The 47th session of the Human Rights Council witnessed unprecedented support and mobilization by UN member states for the formation of an international mechanism to reveal the fate and whereabouts of the forcibly disappeared or arbitrarily detained in Syria. This occurred the wake of the momentum created by the organizations of victims and survivors of human rights crimes and violations in Syria and their families, as part of a participatory human rights campaign aimed at pushing the Council to take serious measures in this regard.

CIHRS and partners organized a side event on 30 June  entitled “Humans not Numbers: The Case for an International Mechanism to Address the Detainees and Disappeared Crisis in Syria.” Held in collaboration with the Charter for Truth and Justice, a coalition of victim-based organizations, and the International Service for Human Rights, the event featured a discussion on the need for an international mechanism centralizing efforts to locate the detained and disappeared and bring answers to thousands of Syrian families.

In a joint statement delivered during the interactive dialogue with the Commission of Inquiry (CoI) on Syria, Lamis Alkhateeb, an activist with Families for Freedom, urged UN member states to implement the CoI’s recommendation to establish an independent mechanism consolidating claims regarding missing persons.

Many countries have joined the call for this international mechanism on the detained and disappeared in Syria, including the Netherlands, Croatia, Afghanistan, Costa Rica, Liechtenstein, Germany, Ireland, Italy, the United States of America, and the United Kingdom. Ireland commended the leading role of Syrian organizations in confronting the crisis of the disappeared while reaffirming its support for an international mechanism that is independent and impartial.


Jointly with the Palestinian Center for Human Rights, CIHRS delivered a statement on Lebanon's restrictive practices towards rights of Palestinian refugees; the statement was delivered during the adoption of Lebanon’s Universal Periodic Review (UPR) on 8 July 2021. Although Palestinian refugees have resided in Lebanon for 73 years, Lebanese law does not clearly define their legal personality, gravely undermining their fundamental rights. The organizations addressed the disproportionate impacts of Lebanon’s discriminatory legislation, the economic crisis, and the COVID-19 pandemic on Palestinian refugees; and called on Lebanon to address systemic discrimination against Palestinian refugees by amending the law to guarantee the full and equal enjoyment of human rights, including by establishing a clear definition of legal personality for Palestinian refugees.

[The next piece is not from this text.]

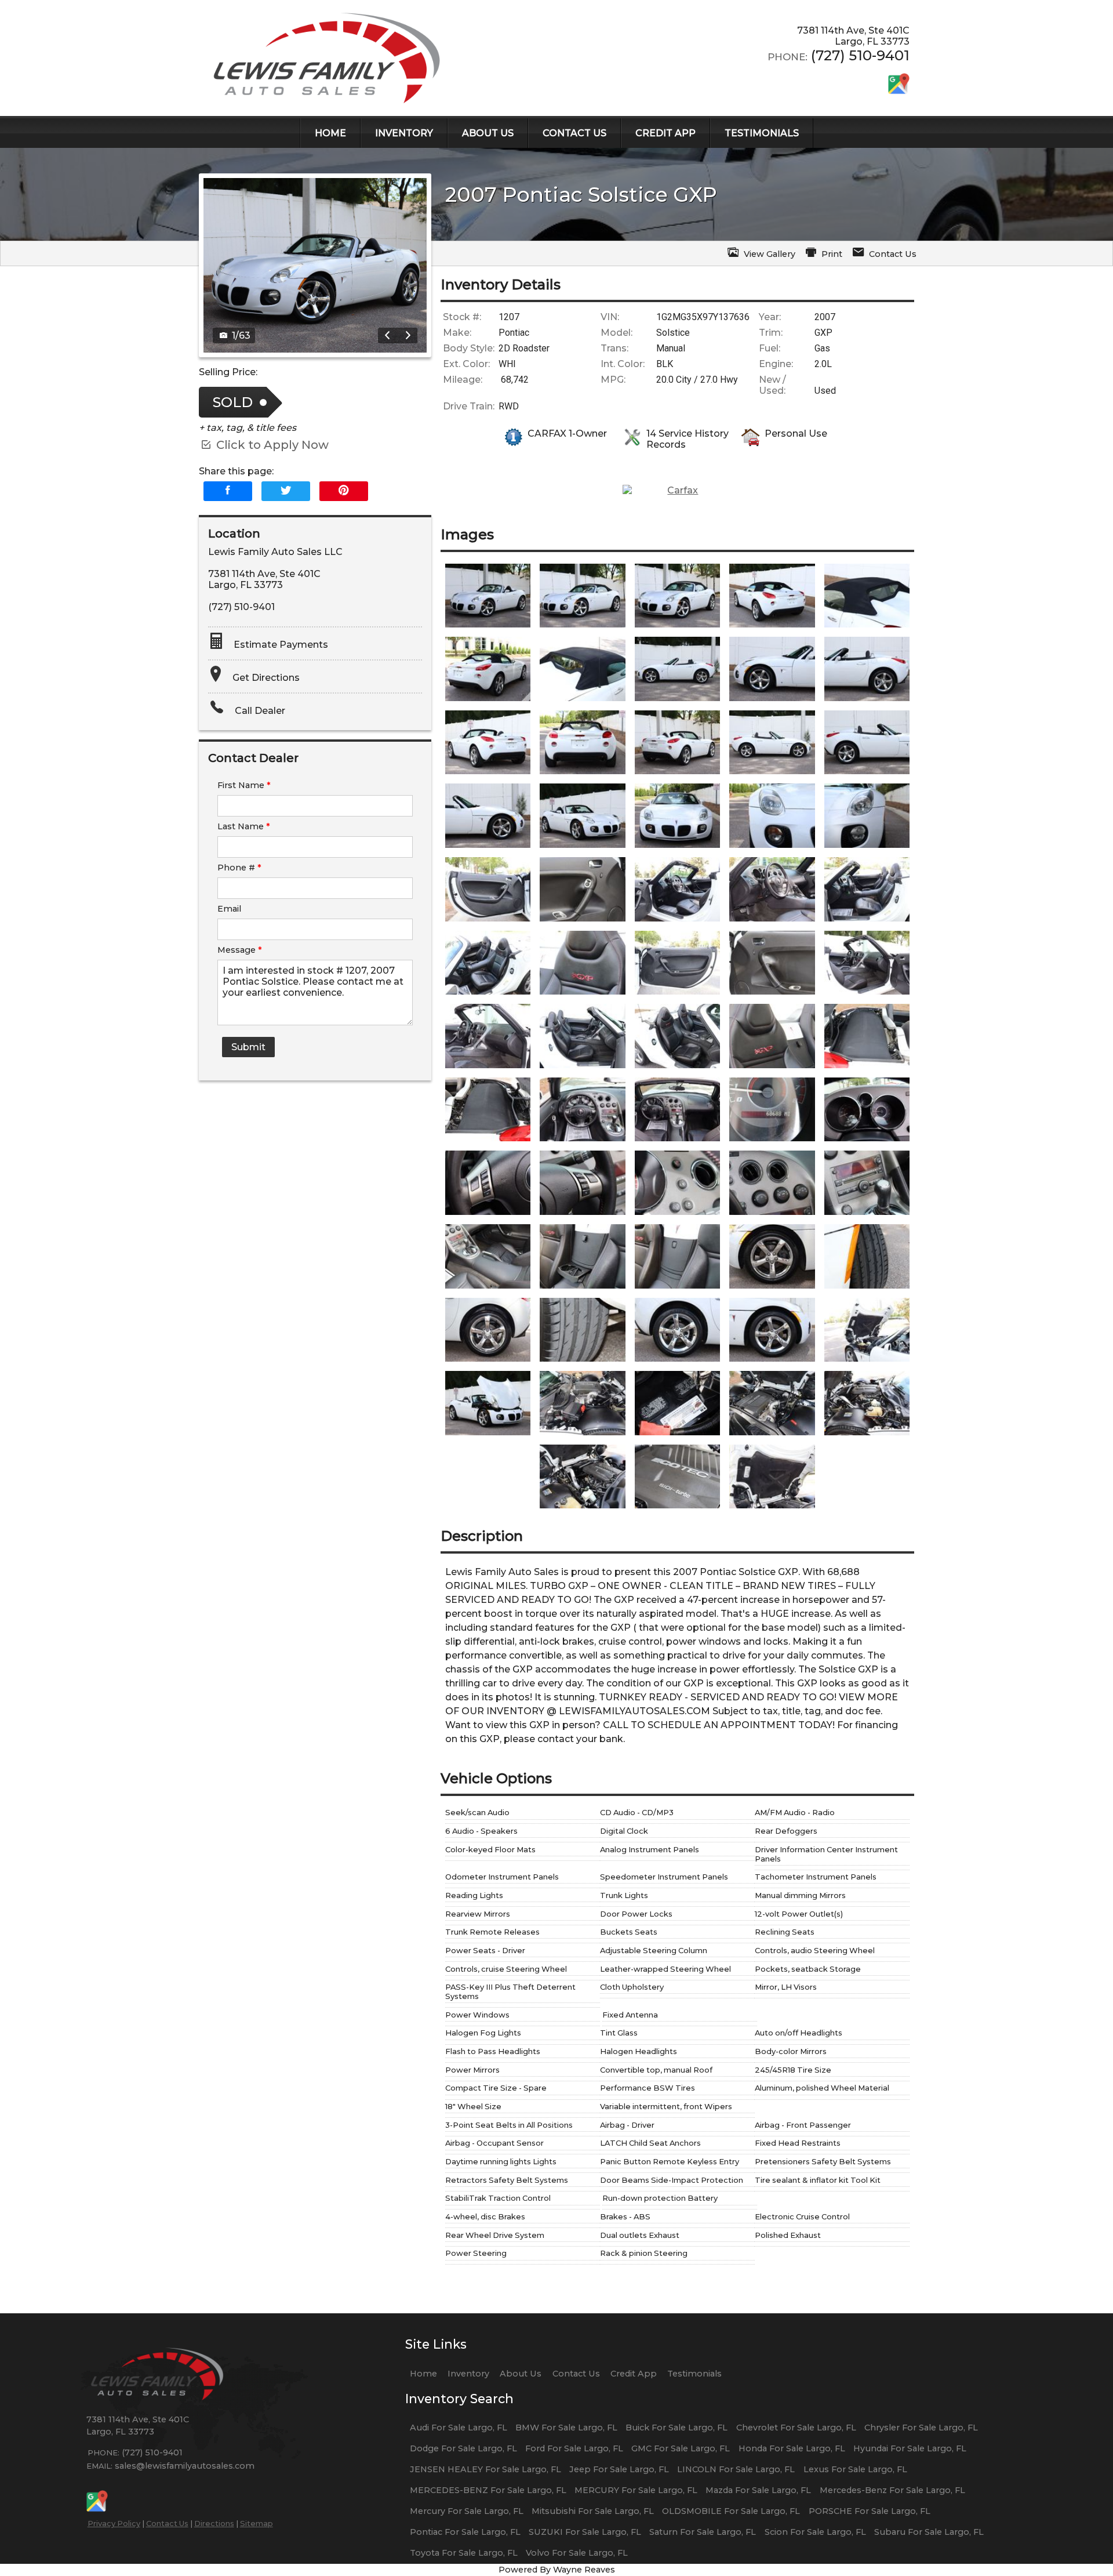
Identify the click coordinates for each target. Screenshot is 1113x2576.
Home (423, 2373)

CIHRS joined the Palestinian Human Rights Organization (PHRO) and partners in a submission on the human rights situation of Palestinian refugees in Lebanon, including Palestinian refugees coming from Syria.

Lebanon did not accept essential recommendations including by Sweden to “facilitate access to employment for Palestinians by removing discriminatory restrictions in all professional fields and amend legislation limiting Palestinian refugees from owning property” or by France to “promote access to means of subsistence and improve the living conditions of Syrian and Palestinian refugees.”

CIHRS supported a joint civil society letter issued on the 15 June 2021 calling on member and observer states of the UNHRC to establish a yearlong independent and impartial fact-finding mission into the Beirut port explosion of 4 August 2020.    Given the inadequacy of the investigations of the Lebanese authorities to date, the signatories called on the Council to initiate an international investigation ensuring redress and compensation for victims while those complicit are held accountable for a preventable catastrophe that left 217 dead, 7000 injured, and approximately 300,000 homeless or displaced.